I also have another savvy-clinician question to add to yours
Q4: Is my patient leaking?
Excellent!
Thanks!
thinking critical care 
So, fresh from reading Jon’s post, I felt I had to add a bit of nuance in my previous post to what I feared some might extract as a take-home message, even if in fact, we are not that differing in opinion at all – which Jon expressed here:
i agree with ultrasound for finding the uncommon causes of shock. these examples seems to permeate twitter and make ultrasound very appealing. because ultrasound is non-invasive, it makes the risk-to-benefit ratio very low for these uncommon but highly-lethal and treatable causes.
but that needs to be compared to the risk-to-benefit ratio of ultrasound for the more common causes of shock – like ‘non-cardiogenic, septic’ etiologies as seen in SHOC-ED. here, “static’ ultrasound [as per the RUSH and ACES protocols] – per SHOC-ED – appears to be neither helpful nor harmful. your read of the discussion is perfect, but i was depressed because it read as if the authors only realized this ex post facto – study of previous monitoring utensils [e.g. PAC] should have pre-warned the authors …

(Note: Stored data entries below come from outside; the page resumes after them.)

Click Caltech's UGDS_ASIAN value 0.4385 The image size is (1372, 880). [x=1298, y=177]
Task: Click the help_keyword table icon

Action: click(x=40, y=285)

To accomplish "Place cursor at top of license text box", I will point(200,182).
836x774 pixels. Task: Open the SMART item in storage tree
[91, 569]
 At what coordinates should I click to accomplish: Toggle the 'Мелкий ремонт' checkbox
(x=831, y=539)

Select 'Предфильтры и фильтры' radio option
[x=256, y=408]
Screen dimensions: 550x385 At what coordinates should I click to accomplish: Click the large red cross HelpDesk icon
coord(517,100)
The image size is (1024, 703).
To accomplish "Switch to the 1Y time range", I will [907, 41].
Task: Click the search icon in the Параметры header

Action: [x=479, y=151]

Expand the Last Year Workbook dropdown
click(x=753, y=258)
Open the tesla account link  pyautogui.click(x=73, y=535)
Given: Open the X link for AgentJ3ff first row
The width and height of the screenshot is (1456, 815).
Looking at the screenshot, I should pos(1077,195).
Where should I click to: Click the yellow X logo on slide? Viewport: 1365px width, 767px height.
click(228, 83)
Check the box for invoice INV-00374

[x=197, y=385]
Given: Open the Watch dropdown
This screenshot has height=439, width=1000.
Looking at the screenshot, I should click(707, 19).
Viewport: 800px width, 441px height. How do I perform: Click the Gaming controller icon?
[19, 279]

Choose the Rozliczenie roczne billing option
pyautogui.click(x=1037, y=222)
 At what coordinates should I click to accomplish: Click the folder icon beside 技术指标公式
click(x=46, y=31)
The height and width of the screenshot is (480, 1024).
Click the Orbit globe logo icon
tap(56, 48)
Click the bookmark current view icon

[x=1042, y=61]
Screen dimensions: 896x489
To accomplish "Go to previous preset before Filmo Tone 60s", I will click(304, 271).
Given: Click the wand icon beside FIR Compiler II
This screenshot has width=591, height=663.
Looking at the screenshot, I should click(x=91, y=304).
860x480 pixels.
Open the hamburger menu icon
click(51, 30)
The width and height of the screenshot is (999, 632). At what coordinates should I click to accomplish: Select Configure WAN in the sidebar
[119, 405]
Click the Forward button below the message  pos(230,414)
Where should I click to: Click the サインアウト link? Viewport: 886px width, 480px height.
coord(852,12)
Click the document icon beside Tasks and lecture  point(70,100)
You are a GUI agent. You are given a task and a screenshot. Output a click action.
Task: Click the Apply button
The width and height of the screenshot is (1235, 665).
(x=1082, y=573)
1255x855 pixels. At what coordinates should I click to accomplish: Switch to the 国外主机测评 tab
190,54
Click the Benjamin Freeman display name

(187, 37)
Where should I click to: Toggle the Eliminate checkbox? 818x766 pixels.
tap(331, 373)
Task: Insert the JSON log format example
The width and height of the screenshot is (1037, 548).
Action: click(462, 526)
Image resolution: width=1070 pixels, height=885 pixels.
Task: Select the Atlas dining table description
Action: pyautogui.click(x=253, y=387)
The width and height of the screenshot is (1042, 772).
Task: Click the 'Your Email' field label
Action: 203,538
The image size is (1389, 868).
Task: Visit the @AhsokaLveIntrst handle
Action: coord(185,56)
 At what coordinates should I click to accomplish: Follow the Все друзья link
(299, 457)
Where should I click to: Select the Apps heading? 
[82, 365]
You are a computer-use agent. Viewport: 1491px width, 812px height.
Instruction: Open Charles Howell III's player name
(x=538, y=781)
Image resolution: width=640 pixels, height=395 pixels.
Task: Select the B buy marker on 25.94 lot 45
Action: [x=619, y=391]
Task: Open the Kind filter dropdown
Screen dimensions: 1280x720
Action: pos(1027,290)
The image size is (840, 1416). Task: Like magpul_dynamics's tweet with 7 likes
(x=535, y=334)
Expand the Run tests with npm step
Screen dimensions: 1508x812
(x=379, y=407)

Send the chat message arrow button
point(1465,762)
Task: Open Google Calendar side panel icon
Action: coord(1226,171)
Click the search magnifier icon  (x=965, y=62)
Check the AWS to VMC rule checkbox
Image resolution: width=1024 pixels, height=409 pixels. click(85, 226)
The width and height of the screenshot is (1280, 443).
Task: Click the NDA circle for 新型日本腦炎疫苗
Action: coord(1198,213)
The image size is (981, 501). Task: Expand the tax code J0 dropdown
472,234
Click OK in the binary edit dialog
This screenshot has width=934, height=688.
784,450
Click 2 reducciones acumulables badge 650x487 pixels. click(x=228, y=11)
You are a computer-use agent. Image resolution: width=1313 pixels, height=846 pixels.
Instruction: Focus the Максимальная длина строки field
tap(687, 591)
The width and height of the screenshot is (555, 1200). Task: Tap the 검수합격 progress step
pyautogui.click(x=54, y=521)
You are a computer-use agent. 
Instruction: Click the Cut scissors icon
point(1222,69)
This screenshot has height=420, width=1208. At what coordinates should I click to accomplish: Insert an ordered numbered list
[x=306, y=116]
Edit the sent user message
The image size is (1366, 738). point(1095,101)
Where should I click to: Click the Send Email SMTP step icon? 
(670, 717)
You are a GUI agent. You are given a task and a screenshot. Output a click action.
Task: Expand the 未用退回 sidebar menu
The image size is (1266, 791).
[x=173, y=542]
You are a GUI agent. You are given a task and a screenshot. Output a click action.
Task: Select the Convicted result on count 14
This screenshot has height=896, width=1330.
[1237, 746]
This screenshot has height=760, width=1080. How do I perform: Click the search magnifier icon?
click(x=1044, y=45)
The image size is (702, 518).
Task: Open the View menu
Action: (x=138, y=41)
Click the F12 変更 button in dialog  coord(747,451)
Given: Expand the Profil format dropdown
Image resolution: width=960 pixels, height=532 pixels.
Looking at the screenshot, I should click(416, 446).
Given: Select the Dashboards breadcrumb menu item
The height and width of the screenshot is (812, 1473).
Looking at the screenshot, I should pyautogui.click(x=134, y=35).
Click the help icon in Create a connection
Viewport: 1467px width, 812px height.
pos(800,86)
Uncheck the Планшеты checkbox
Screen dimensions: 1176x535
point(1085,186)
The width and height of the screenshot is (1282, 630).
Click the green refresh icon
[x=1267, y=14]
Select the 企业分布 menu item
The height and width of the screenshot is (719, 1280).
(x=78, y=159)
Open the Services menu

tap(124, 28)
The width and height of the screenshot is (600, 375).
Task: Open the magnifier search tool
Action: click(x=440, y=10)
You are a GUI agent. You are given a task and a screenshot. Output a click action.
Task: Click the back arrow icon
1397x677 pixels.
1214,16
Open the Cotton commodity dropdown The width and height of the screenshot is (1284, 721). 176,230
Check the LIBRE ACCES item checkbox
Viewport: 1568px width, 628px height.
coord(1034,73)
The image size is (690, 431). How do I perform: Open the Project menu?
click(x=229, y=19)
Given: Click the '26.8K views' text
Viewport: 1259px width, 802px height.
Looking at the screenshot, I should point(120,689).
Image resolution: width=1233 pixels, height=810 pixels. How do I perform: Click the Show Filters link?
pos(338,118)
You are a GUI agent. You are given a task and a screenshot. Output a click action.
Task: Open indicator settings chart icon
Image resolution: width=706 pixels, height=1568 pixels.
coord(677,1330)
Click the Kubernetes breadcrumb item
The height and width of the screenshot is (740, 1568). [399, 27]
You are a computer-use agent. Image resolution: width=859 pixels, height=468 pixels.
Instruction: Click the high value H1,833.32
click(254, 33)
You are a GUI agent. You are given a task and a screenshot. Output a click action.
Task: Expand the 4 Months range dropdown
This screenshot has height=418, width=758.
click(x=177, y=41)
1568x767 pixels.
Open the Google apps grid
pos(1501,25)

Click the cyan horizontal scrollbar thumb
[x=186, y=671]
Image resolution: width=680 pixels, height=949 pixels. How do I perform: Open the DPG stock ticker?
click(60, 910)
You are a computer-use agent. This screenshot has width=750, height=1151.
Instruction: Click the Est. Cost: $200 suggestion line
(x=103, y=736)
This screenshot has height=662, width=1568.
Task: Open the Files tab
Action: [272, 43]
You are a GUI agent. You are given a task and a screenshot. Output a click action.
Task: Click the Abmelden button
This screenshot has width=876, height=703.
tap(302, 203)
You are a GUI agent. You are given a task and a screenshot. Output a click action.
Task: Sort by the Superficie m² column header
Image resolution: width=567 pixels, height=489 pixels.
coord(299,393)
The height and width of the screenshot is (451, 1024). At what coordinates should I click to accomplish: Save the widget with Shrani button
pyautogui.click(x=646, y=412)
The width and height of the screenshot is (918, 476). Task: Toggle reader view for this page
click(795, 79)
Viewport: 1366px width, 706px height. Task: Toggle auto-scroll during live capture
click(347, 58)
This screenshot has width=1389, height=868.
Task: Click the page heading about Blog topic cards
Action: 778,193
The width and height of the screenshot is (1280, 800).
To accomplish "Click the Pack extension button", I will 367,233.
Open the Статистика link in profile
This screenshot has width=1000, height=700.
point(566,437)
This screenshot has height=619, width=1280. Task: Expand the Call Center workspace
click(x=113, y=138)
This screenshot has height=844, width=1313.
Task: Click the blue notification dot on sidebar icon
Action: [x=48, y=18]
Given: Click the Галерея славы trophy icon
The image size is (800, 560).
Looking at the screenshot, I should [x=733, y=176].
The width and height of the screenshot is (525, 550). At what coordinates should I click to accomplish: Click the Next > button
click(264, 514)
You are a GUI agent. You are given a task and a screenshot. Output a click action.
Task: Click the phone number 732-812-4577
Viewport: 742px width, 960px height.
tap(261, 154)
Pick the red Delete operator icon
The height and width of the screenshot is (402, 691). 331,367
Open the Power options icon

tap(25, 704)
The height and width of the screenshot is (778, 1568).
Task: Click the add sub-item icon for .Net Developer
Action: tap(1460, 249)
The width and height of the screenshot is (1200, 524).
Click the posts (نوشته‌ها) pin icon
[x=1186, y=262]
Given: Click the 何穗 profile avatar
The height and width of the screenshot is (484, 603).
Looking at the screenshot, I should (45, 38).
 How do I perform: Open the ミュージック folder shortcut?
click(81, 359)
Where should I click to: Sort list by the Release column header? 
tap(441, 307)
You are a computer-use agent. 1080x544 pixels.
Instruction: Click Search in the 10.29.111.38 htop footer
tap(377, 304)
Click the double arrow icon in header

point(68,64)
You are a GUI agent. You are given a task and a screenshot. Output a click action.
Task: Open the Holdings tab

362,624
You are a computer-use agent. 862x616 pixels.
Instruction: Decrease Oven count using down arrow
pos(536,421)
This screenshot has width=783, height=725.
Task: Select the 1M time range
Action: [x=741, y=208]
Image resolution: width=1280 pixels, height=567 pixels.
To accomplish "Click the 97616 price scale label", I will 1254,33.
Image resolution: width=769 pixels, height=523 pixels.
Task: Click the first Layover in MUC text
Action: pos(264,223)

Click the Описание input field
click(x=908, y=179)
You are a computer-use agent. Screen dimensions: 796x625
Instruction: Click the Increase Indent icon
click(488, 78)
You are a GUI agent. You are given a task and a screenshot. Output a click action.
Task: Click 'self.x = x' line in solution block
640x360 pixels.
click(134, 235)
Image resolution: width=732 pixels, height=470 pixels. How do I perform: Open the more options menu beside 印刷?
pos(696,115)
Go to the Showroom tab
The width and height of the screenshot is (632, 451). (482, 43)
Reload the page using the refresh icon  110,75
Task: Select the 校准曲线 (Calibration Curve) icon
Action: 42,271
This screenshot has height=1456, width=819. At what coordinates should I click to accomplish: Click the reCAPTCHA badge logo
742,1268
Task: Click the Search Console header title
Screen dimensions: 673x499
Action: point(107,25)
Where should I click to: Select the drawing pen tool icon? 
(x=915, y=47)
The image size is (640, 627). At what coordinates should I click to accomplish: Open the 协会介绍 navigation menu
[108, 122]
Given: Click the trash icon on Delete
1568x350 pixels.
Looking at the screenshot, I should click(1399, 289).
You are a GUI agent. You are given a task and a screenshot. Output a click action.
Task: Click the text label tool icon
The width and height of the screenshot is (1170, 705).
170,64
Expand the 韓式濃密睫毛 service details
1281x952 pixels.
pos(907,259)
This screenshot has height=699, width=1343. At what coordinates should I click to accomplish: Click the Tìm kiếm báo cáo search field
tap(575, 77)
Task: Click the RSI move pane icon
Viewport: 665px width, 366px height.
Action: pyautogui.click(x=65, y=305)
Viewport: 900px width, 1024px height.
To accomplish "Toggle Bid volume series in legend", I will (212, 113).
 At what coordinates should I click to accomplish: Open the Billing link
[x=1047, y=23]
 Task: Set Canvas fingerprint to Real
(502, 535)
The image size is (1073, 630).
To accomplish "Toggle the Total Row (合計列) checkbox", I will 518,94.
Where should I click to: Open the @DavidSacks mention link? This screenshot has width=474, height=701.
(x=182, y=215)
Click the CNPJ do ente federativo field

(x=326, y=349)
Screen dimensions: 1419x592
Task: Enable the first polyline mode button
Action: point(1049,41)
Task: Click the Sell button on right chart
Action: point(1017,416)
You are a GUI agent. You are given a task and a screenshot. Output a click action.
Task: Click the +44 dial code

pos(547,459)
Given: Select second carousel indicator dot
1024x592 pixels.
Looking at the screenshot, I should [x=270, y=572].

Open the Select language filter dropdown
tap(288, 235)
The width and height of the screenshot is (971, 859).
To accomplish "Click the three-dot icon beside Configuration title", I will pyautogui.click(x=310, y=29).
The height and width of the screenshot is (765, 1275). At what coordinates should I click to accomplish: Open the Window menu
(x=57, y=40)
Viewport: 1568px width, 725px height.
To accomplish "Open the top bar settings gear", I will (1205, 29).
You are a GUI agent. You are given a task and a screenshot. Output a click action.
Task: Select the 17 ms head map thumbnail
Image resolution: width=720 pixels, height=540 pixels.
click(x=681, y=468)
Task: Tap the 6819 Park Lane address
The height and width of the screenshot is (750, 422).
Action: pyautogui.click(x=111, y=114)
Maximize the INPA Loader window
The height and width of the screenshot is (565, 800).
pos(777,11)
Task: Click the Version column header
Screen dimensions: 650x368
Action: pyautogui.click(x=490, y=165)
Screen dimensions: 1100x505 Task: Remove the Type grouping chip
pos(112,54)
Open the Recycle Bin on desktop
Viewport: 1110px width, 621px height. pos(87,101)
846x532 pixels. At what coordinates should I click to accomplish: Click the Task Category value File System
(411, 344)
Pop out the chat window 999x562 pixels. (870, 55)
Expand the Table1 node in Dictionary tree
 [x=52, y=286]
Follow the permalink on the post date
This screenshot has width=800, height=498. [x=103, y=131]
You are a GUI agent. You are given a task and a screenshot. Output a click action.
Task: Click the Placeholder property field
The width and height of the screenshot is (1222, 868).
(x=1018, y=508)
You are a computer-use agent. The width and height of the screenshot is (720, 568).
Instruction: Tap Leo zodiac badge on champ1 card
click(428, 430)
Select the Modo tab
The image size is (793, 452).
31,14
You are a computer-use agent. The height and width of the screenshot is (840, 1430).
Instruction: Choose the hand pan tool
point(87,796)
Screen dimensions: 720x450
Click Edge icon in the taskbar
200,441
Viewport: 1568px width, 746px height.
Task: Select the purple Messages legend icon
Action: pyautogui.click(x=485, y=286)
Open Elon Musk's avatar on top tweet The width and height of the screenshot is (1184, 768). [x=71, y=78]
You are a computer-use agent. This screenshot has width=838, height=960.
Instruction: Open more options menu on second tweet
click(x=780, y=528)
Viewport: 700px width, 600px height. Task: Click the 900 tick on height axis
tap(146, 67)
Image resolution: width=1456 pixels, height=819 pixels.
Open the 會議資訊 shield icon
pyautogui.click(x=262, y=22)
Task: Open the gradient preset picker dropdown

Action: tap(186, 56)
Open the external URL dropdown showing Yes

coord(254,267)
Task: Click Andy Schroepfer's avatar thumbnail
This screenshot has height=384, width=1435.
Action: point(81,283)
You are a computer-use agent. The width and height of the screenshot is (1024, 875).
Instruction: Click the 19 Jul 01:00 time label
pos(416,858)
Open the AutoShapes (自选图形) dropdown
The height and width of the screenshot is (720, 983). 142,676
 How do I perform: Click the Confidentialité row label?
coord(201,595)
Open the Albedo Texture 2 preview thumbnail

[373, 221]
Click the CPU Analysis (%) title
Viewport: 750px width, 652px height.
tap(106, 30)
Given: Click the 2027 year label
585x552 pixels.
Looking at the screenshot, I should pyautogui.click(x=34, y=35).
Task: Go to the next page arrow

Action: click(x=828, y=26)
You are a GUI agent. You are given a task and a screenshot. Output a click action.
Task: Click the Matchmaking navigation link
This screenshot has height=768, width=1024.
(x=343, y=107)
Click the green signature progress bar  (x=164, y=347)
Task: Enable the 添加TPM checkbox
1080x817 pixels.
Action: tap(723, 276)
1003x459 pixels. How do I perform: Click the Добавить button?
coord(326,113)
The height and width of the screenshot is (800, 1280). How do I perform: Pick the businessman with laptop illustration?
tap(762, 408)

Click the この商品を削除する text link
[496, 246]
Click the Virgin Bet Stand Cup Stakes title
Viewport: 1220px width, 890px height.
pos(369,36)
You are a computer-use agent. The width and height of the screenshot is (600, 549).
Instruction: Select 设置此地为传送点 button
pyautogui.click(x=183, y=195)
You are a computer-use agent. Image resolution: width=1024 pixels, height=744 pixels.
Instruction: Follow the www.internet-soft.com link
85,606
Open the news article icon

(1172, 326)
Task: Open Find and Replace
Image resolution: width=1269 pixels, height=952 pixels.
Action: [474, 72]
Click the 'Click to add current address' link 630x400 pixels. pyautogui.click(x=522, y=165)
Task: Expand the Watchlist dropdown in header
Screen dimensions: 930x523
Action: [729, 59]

i will take some mild issue with markers of volume responsiveness and tolerance. you are correct on both fronts – but what the data for the IVC reveals – perhaps paradoxically – is that true fluid responders can have a very wide-range of IVC sizes from small to large and unvarying … this was born out in most of the spontaneously breathing IVC papers [airpetian and more recent corl paper] the sensitivity was rather poor.
the same *could* be true for the opposite side of the coin. a large great vein may not mean a volume intolerant patient. i tried to exemplify how that could be so in the illustrative case in my post. an elderly man, with probable pulmonary hypertension and chronic TR who probably “lives” at high right-sided pressures. nevertheless, he likely has recurrent C. diff and is presenting 1. hypovolemic and 2. fluid responsive despite his high right-sided pressures. portal vein pulsatility *could* be quite high in this patient – but he still needed some volume.
the obvious underlying issue here – which I know you are well attuned to – is that a Bayesian approach is imperative. when you PoCUS your patients, you are inherently taking this into consideration – i know that you are a sophisticated sonographer. my hidden thesis of the post is that if ultrasound findings are followed in a clinical vacuum and followed without really understanding the physiology [which can explain clinico-sonographic dissociation – like the patient in my fictitious case]… disappointment awaits.